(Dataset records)

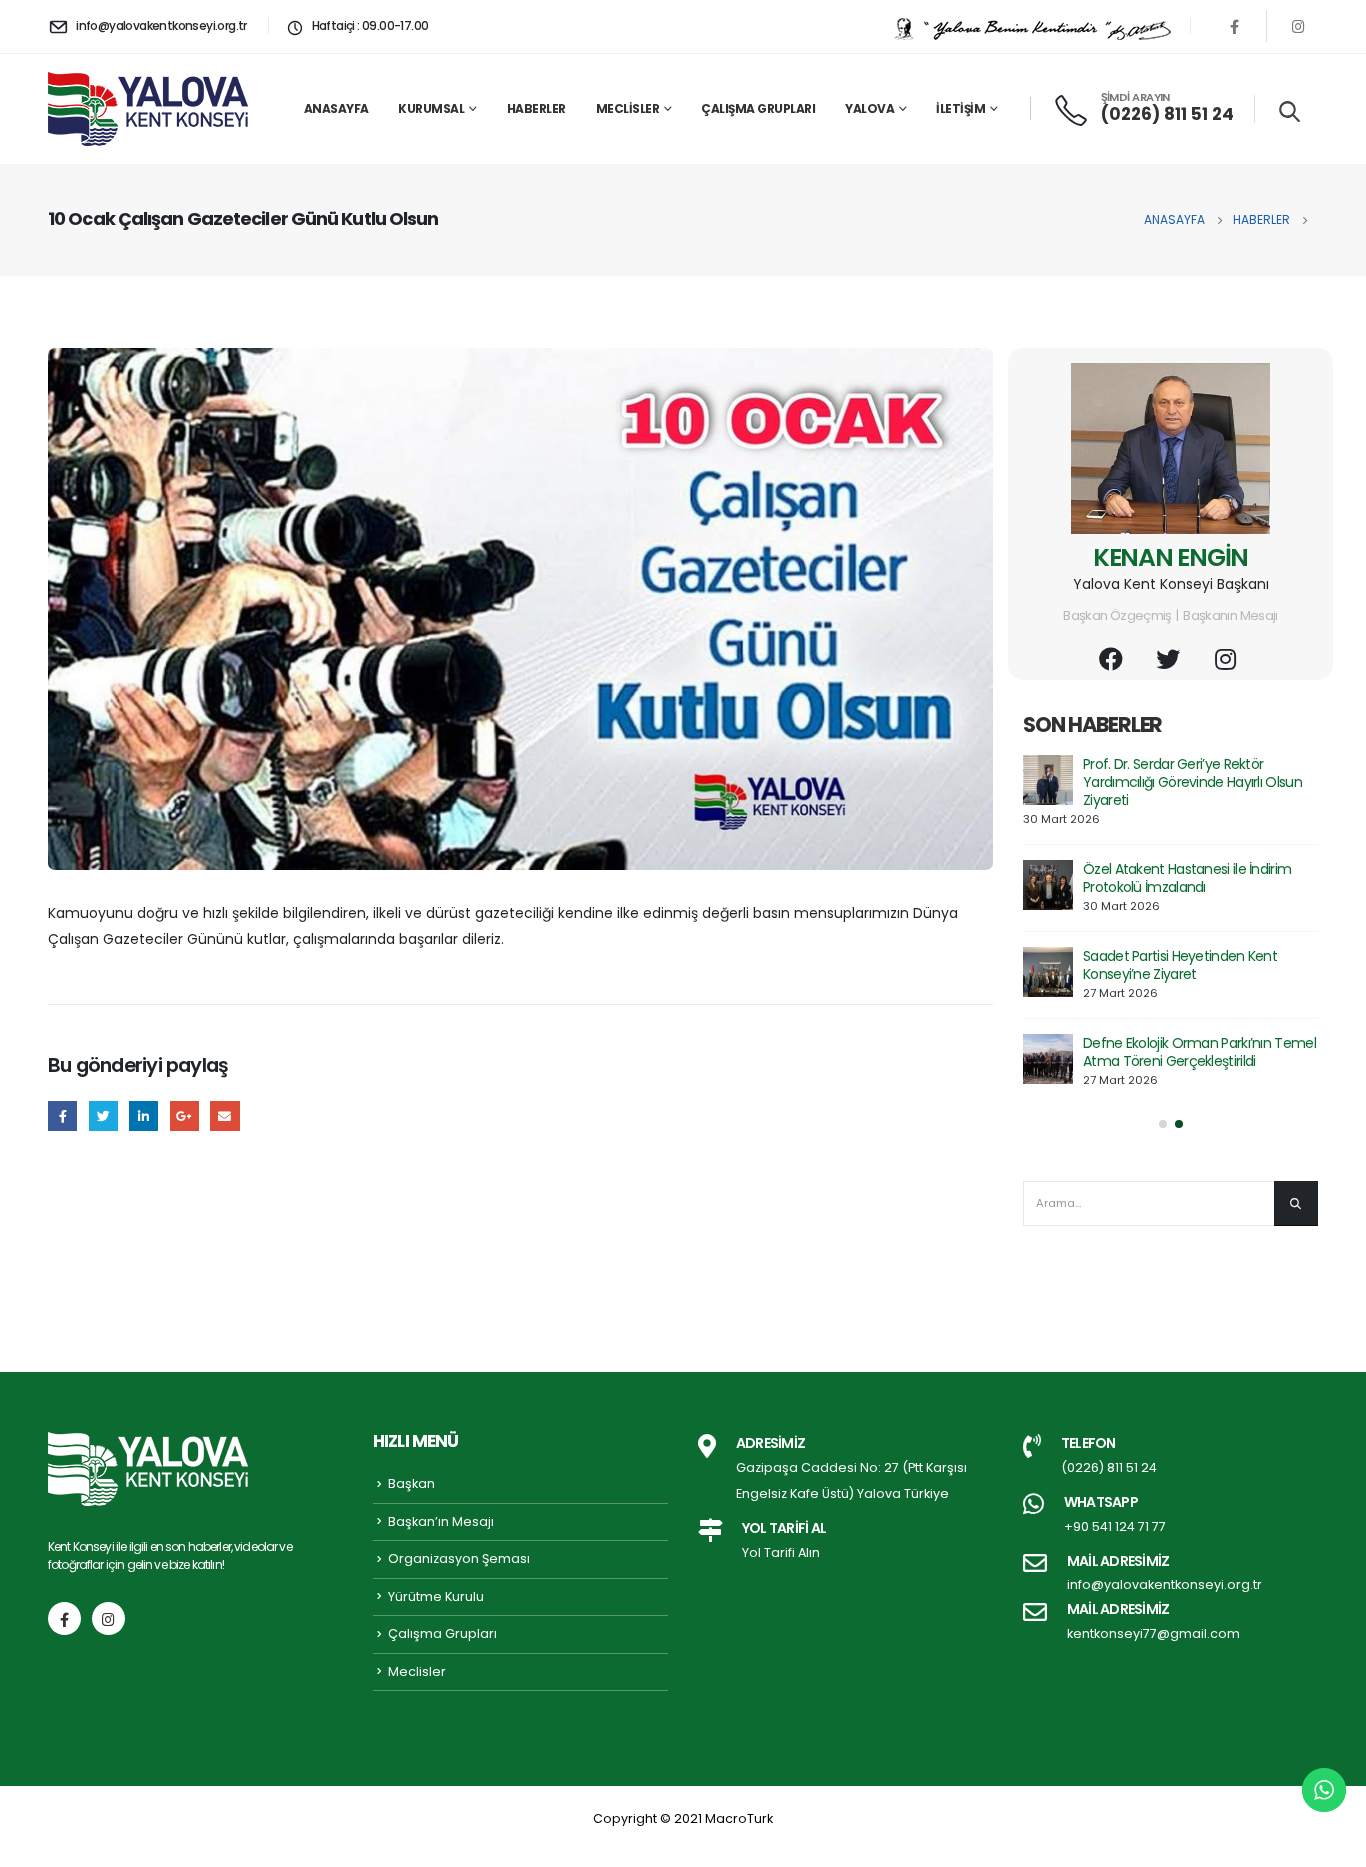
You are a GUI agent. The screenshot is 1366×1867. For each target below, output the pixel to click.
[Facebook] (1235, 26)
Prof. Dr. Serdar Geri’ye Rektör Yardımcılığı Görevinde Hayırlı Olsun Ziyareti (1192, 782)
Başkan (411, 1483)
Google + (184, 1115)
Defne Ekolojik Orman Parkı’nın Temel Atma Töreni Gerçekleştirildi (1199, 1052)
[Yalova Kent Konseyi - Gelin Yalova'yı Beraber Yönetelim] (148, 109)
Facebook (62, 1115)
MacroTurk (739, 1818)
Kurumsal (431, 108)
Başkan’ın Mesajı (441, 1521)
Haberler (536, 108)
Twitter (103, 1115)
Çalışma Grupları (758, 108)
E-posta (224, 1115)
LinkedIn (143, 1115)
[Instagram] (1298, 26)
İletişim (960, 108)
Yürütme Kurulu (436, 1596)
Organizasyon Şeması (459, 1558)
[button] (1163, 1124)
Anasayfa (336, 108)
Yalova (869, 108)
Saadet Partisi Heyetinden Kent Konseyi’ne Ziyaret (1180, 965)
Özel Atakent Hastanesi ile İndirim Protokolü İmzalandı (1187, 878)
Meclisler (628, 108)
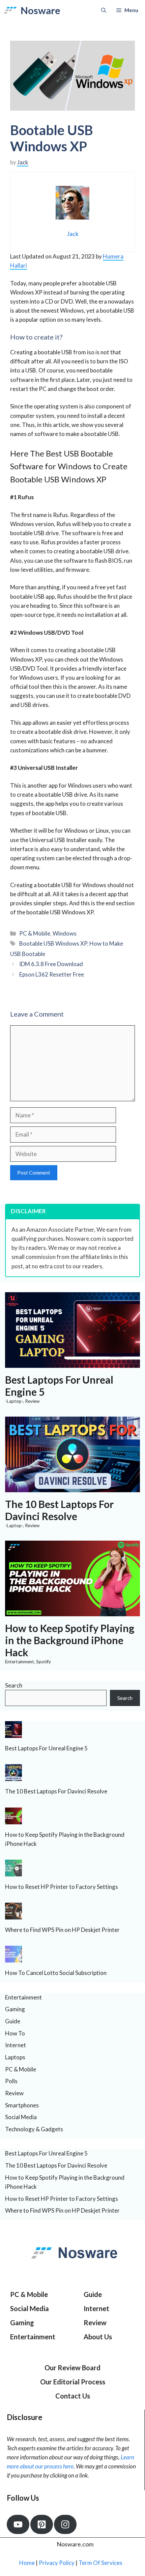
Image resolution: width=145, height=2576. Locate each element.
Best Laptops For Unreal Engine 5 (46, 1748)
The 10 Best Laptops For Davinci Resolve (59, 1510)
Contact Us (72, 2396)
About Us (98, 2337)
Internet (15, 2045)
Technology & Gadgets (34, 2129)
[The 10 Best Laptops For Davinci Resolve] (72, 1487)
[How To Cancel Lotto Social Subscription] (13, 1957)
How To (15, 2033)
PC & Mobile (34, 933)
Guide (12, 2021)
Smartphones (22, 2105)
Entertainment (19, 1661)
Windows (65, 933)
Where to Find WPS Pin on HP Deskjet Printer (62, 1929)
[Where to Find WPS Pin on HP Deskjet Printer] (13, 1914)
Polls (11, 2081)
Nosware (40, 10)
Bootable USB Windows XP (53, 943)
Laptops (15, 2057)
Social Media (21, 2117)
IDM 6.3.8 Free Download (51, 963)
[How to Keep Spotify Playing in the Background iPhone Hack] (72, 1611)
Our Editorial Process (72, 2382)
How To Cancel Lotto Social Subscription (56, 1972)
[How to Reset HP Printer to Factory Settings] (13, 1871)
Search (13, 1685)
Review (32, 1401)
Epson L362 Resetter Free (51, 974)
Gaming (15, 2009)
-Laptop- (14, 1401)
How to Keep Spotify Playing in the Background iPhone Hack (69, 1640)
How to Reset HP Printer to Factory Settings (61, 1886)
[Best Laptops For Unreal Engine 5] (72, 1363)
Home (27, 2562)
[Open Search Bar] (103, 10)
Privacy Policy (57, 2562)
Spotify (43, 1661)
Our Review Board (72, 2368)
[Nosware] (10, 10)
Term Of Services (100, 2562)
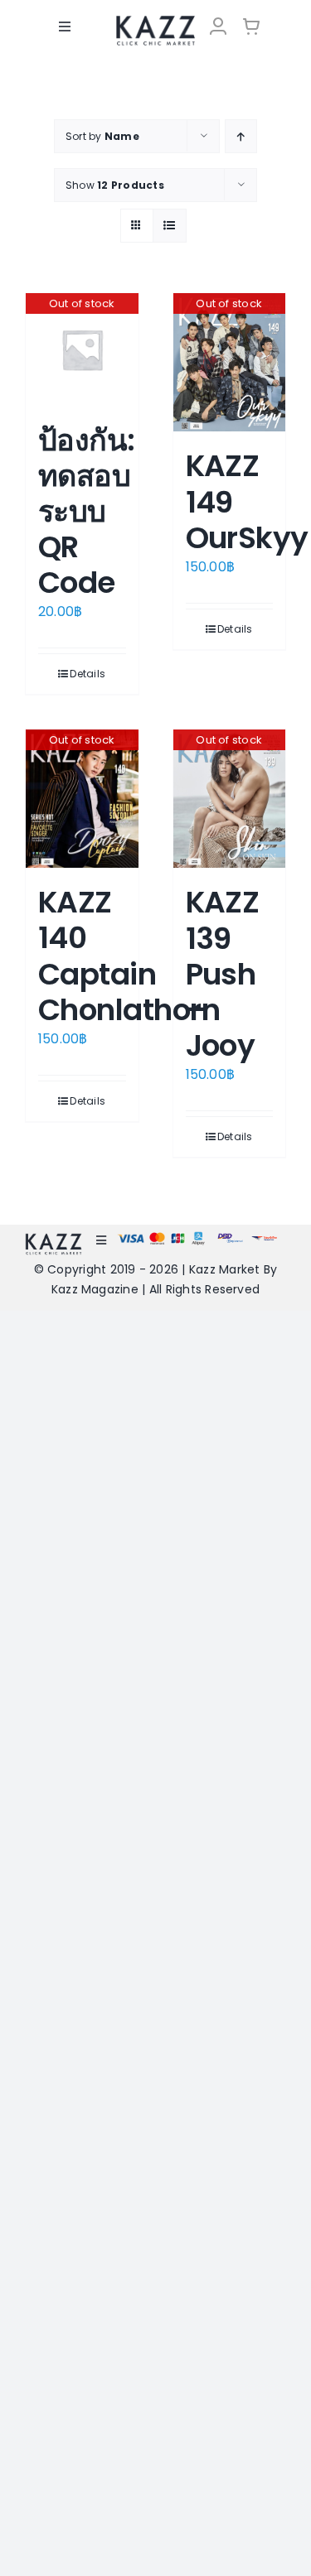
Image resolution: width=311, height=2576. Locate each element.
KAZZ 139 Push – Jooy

• **Task to carry out**: Every line above that holds the string "element" counts once; give the total and nothing more.

• **Response area**: 2